Potirendaba is a municipality in the state of São Paulo, Brazil. The city has 17,516 inhabitants (IBGE/2020) and an area of 342.4 km^{2}.

Potirendaba belongs to the Microregion and Mesoregion of São José do Rio Preto.

The name comes from the Tupi language and means "Land of flowers".

==History==

There are various versions about the foundation and origin of Potirendaba. One of the versions tells that Manoel Ponciano had, around 1820, a farm in the region. In 1908, José Contador, a salesman, bought parts of the Três Rios farm, that belonged to Manoel Ponciano. At the time, the owners of the land were the Siqueira family, José Contador, João Francisco Pinto and the Manfredini family.
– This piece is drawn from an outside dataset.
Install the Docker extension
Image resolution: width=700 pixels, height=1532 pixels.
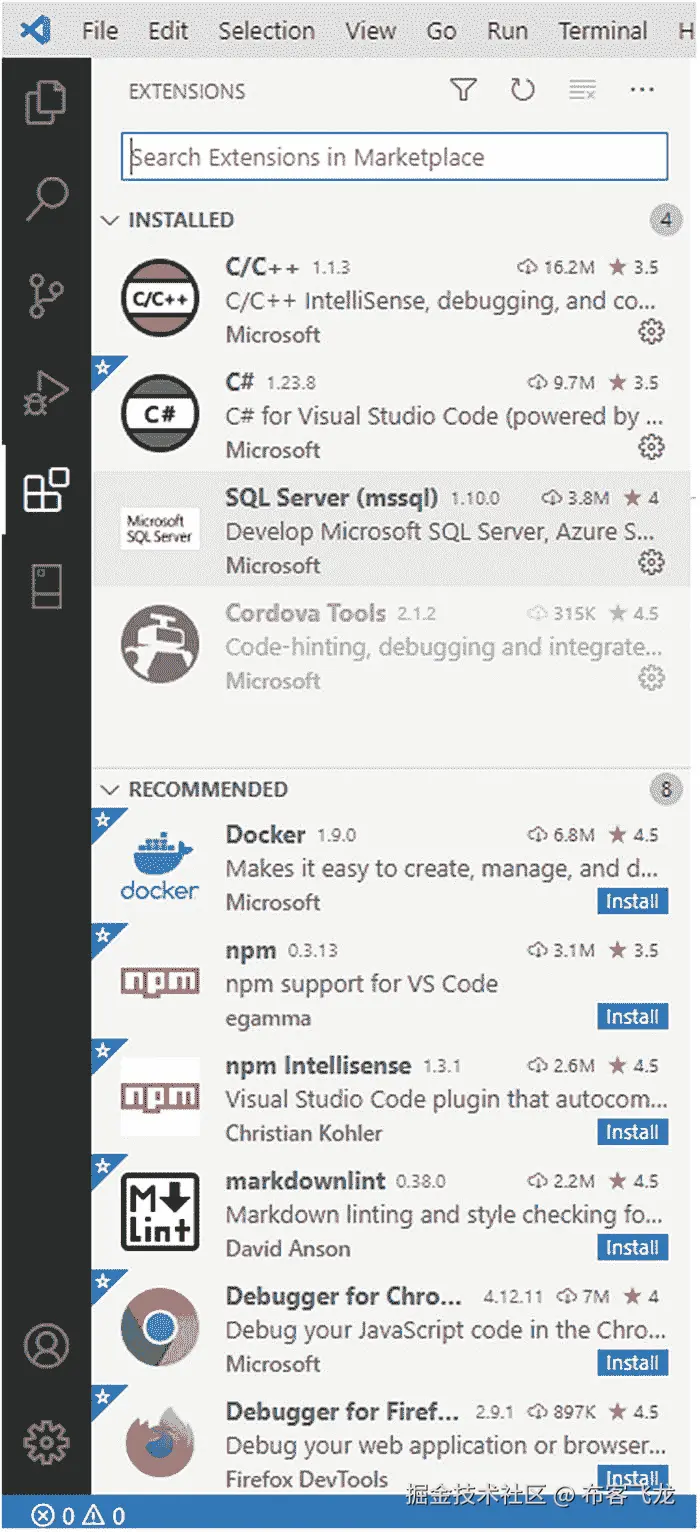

A village was created with the time.

Another version tells that the brothers José and Joaquim Gonçalves de Souza were the first to arrive.

The creation of the city started in 1905, with the distribution of lands between the heirs of João Antônio de Siqueira.

In December, 1919, Potirendaba was established as a district of São José do Rio Preto. The district was elevated to city on December 26, 1925.

==Demographics==
All data from SEADE and IBGE

- Population: 15,449 (IBGE/2010)
- Area: 342.4 km^{2} (166.5 sq mi)
- Population density: 45.12/km^{2} (2,451.5/sq mi)
- Urbanization: 89.9% (2010)
- Sex ratio (Males to Females): 103.1 (2011)
- Birth rate: 14.89/1,000 inhab. (2009)
- Infant mortality: 8.81/1,000 births (2009)
- Homicide rate: 8.9/100 thousand ppl
- HDI: 0.805 (UNDP/2000)

==Economy==

The Tertiary sector is the economic basis of Potirendaba. Commerce, services and administration corresponds to 59.2% of the city GDP. Industry is 27.2% of the GDP. The Primary sector is relevant, with 13.4%.

== Media ==
In telecommunications, the city was served by Telecomunicações de São Paulo. In July 1998, this company was acquired by Telefónica, which adopted the Vivo brand in 2012. The company is currently an operator of cell phones, fixed lines, internet (fiber optics/4G) and television (satellite and cable).